Gabeira e Paes são contra o sistema que está em vigor no Rio, reprovado também por pais, alunos e educadores.

Embora a falta de estrutura e de professores seja entrave para uma educação de maior qualidade no município do Rio, a aprovação automática é hoje apontada por pais e alunos da rede municipal como o grande vilão. Não é à toa que os dois candidatos a prefeito, Eduardo Paes (PMDB) e Fernando Gabeira (PV), puseram o assunto em pauta novamente neste segundo turno, ambos se declarando contra o sistema implementado pelo governo Cesar Maia desde 2000.

Mãe de Marina, de 9 anos, aluna do 2º ano, a auxiliar de cartório Antonia Batista Souza de Oliveira não confia mais nos resultados fornecidos pela Escola Municipal Celestino da Silva, na Lapa. Como outros pais, ela é contrária à medida:

- No ano passado ela estava bem fraca em português, mas tirou nota boa e passou de ano. Mesmo com B+, ela lia com dificuldade, pulava as palavras. Se lendo mal ela é considerada a melhor aluna da turma, imagine os outros - diz a auxiliar de cartório, cujo enteado passou por processo parecido: foi aprovado mesmo sem conseguir ler.

Educador: diferente da filosofia do sistema de ciclos

Segundo o professor da Faculdade de Educação da UFRJ Roberto Leher, a aprovação automática é "o pior dos mundos" para a educação pública. Ele destaca que a medida em curso no Rio é bem diferente da filosofia do sistema de ciclos, que prevê a avaliação continuada dos estudantes.

- O conceito de ciclos foi e é progressista se for pensado como estratégia de avaliação continuada. Mas os governos, em vez disso, implementaram de forma tecnocrática a aprovação automática, que mantém a escola do jeito que está, sem reprovação - critica.

Para Leher, a idéia fundamental dos ciclos é reorganizar o tempo escolar de acordo com as etapas da vida da criança. Para que o sistema tivesse sucesso, explica, seria necessário aumentar o tempo de aula dos alunos para pelo menos seis horas (hoje são quatro horas e meia no Rio), reduzir o número de estudantes em salas de aula, oferecer melhor infra-estrutura, como bibliotecas, e um tratamento individualizado quando a criança apresenta dificuldades.

A recuperação paralela, que ajudaria os estudantes a superar as dificuldades, não funciona na prática, de acordo com Wiria Alcântara, diretora do Sindicato estadual dos Profissionais de Educação (Sepe):

- Não defendemos a política da repetência. Mas o aluno, nesse sistema tão nocivo, tinha uma segunda chance. Agora ele é empurrado.
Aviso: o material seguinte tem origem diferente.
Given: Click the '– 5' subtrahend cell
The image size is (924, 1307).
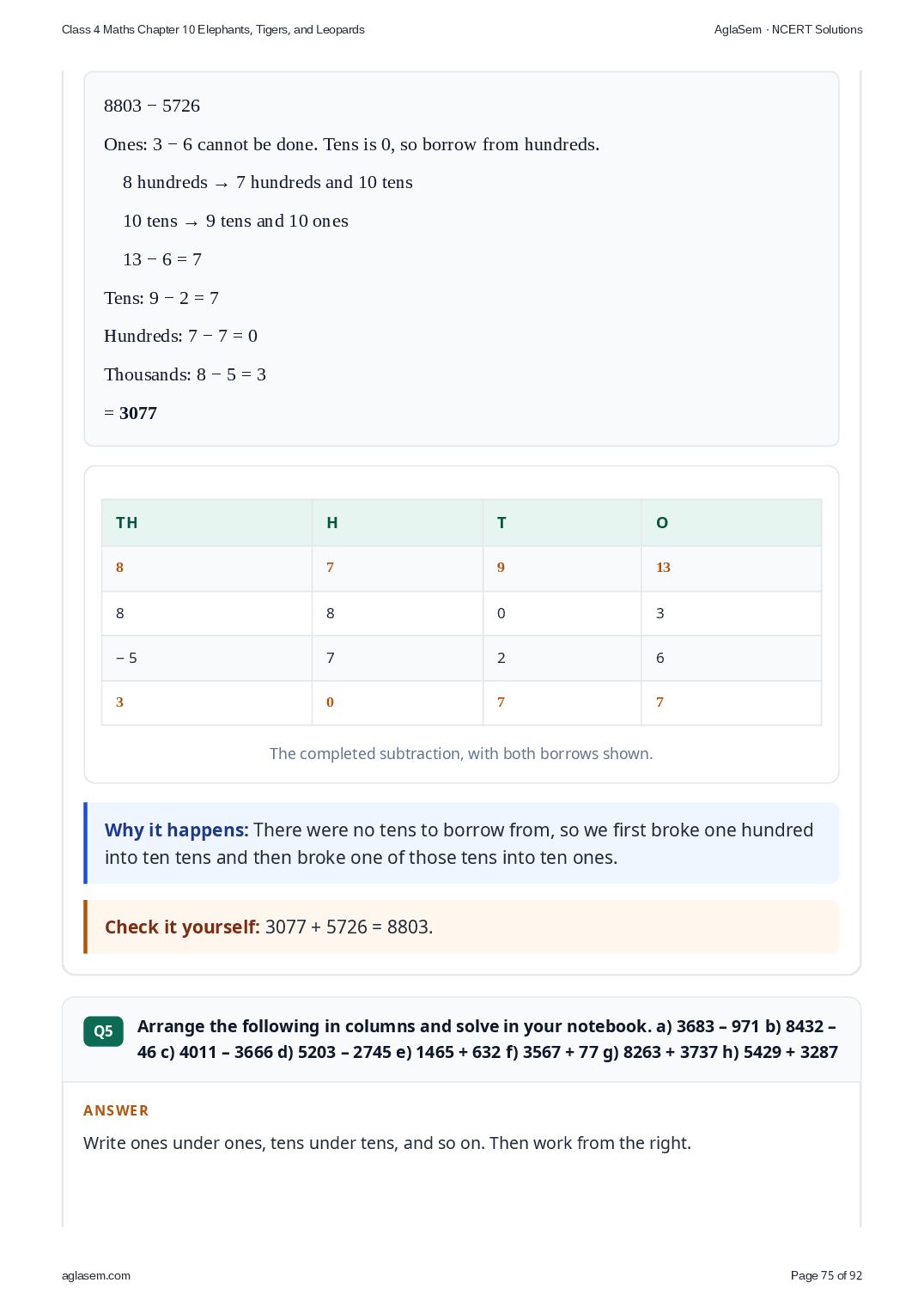Looking at the screenshot, I should click(126, 658).
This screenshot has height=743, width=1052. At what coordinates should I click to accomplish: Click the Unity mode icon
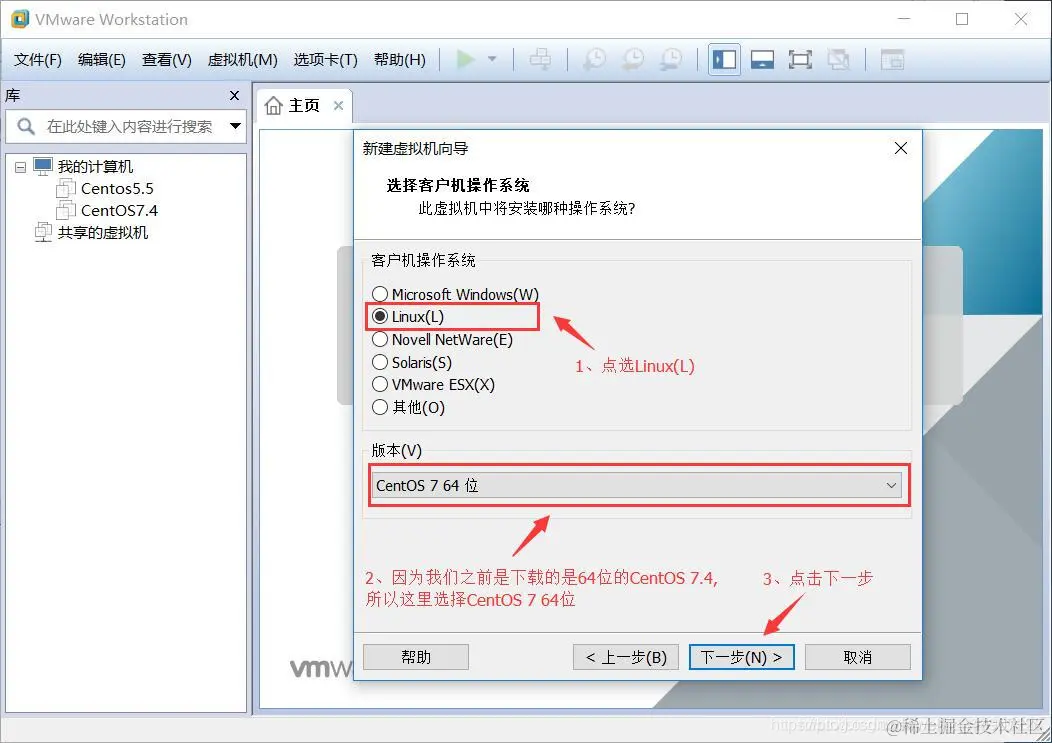tap(839, 59)
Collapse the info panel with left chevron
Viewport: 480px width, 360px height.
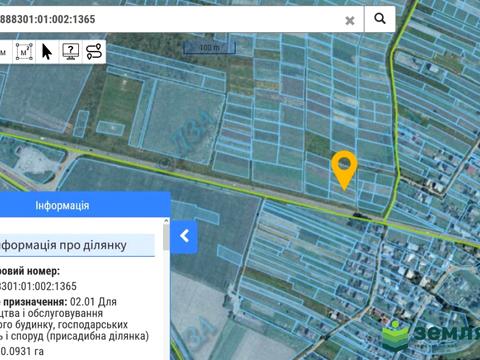tap(184, 236)
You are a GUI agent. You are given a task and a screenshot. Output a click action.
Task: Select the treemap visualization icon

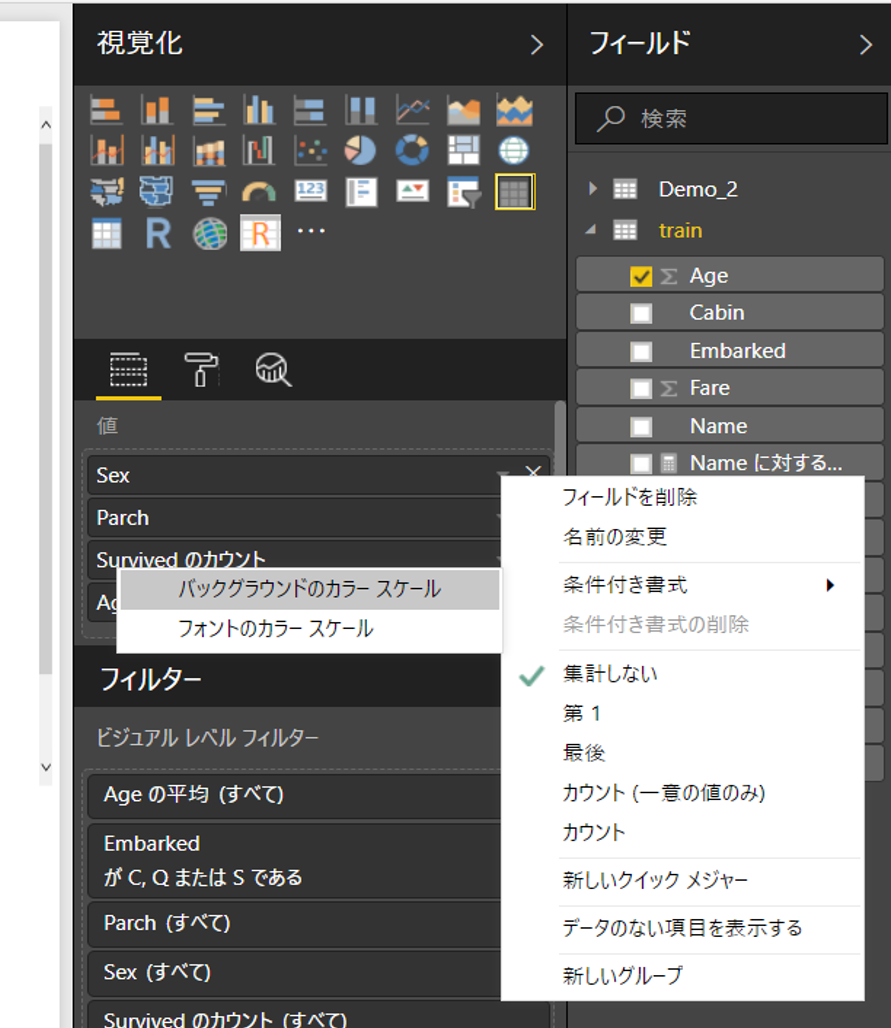[463, 148]

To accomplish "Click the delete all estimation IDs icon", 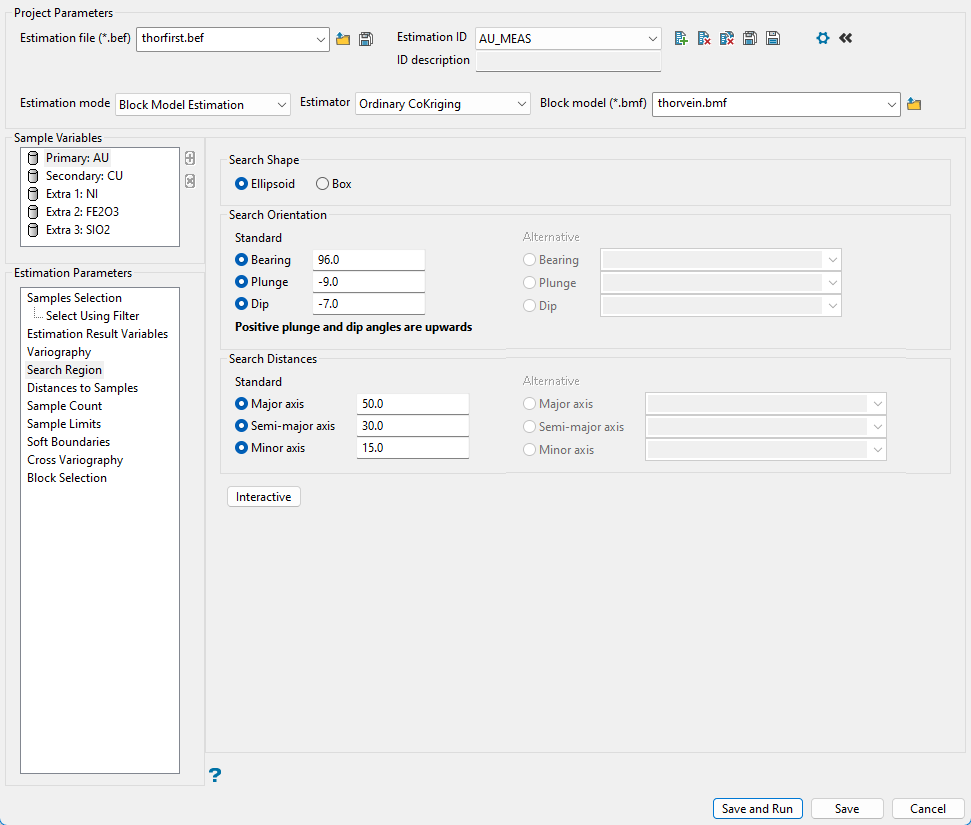I will (727, 39).
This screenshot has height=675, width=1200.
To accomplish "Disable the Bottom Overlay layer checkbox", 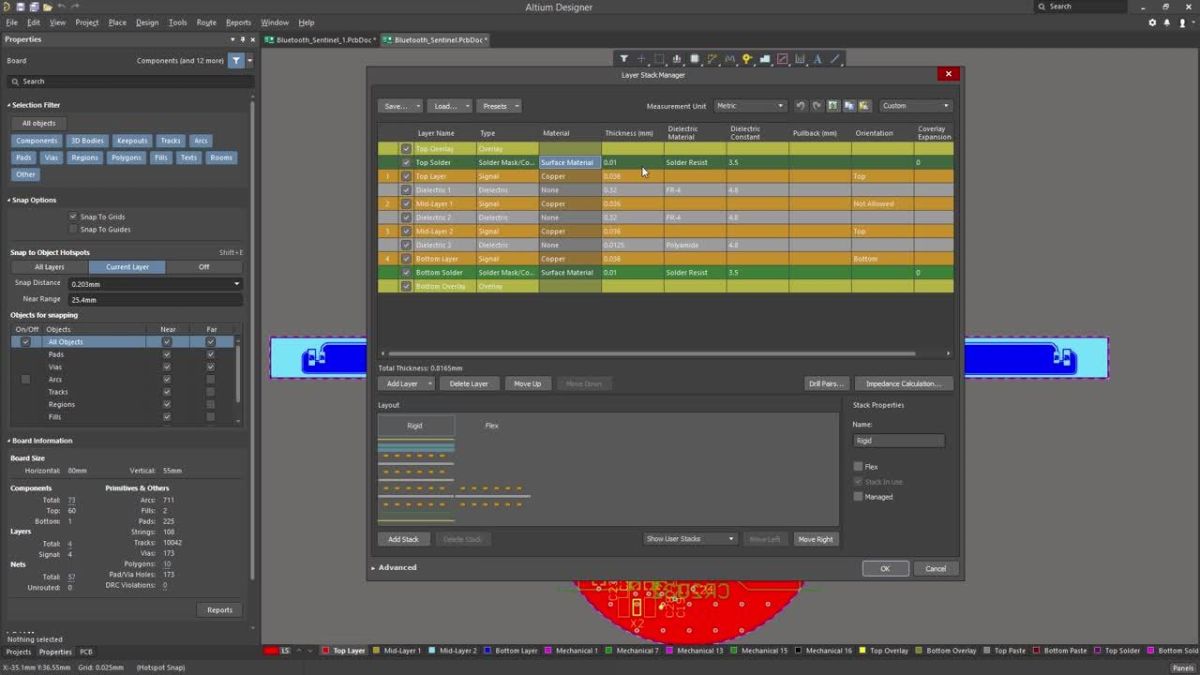I will [x=406, y=285].
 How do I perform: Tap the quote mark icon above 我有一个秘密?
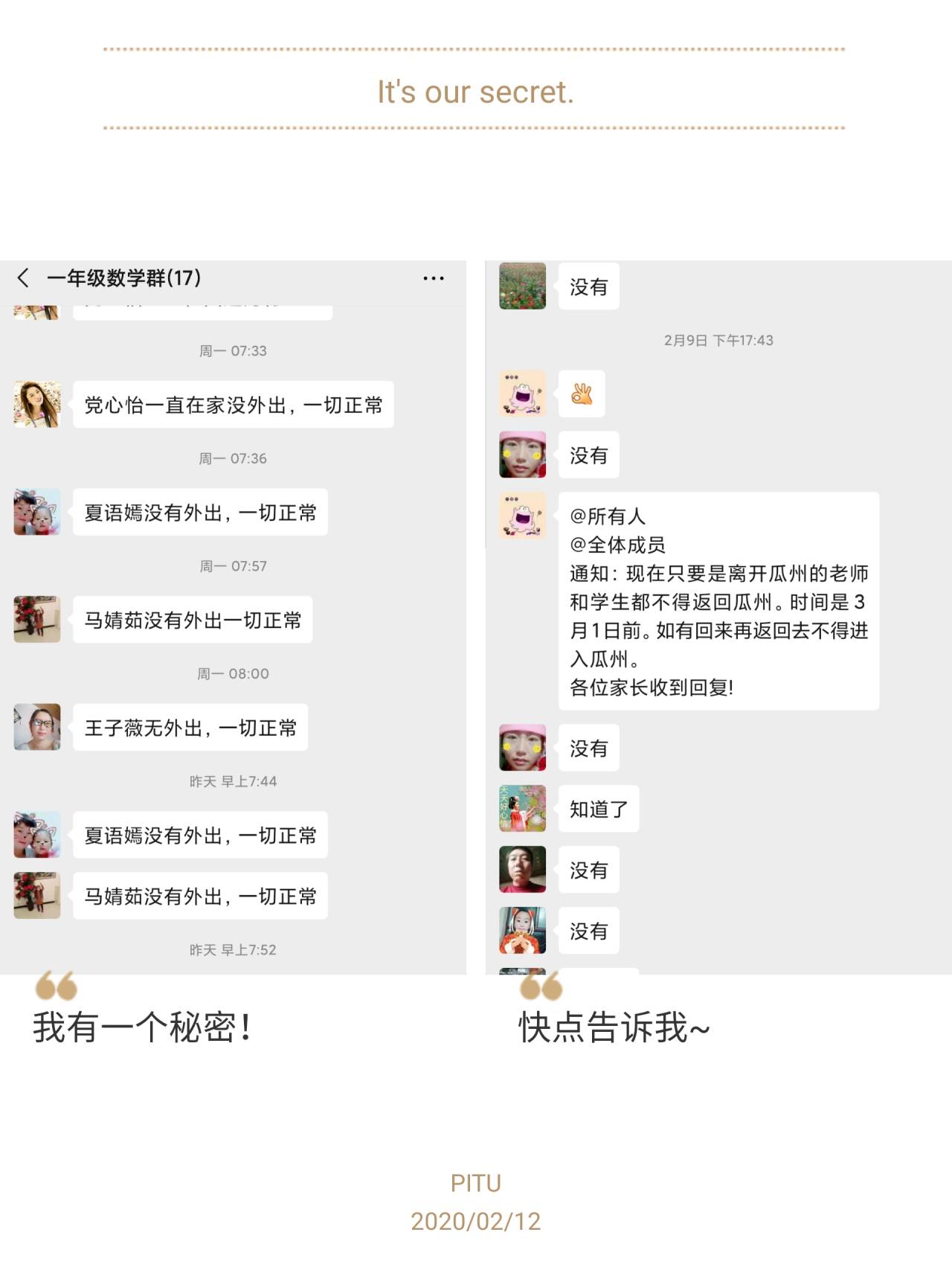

Se aprendeu ou não, isso passou a ser um problema individual.

Ela também ataca a decisão da prefeitura de extinguir os conceitos O (ótimo) e I (insuficiente), o que tornou ainda mais vaga a avaliação. No caso de o aluno terminar um dos três ciclos - cada um com três anos - com o conceito mais baixo (RR, registra recomendações), cabe ao conselho de classe decidir ou não pela reprovação.

A secretária municipal de Educação, Sonia Mograbi, reage:

- Em 2007, a rede reprovou 30.059 alunos (de 727.776). A maior incidência de retenção encontra-se no primeiro ciclo de formação. Não há, portanto, como dizem alguns desinformados, aprovação automática.

Apesar de cursar o último ano do ensino fundamental na Escola Municipal Orsina da Fonseca, na Tijuca, Janderson Juvêncio, de 16 anos, se sente inseguro sobre a própria aprendizagem:

- Com a aprovação automática o aluno não precisa estudar. Chega no fim do ano e passa.

Henrique Luiz, de 17 anos, também no último ano da mesma escola, conta que a aprovação automática gerou um preconceito no mercado de trabalho. Pais dizem que o sistema é desestimulante para os jovens:

- Às vezes os professores são bons, mas o aluno não tem condições de aprender porque falta uma estrutura em casa. Com a aprovação, isso se agrava. Ela é boa para os políticos, mas faz com que os alunos não estudem - opina o advogado Sérgio Alves Barbosa, pai de três filhos em escolas municipais da Tijuca.

A dona-de-casa Izamar Madruga da Costa, mãe de Josué, de 16 anos, aluno do 7º ano, reclama da falta de estrutura da Escola Celestino da Silva:

- A aprovação automática é uma falta de respeito com os alunos. Ele só tem o tempo inteiro de aula duas, três vezes por semana, e a professora de português está de licença. Meu filho está no 7º ano e não tem base.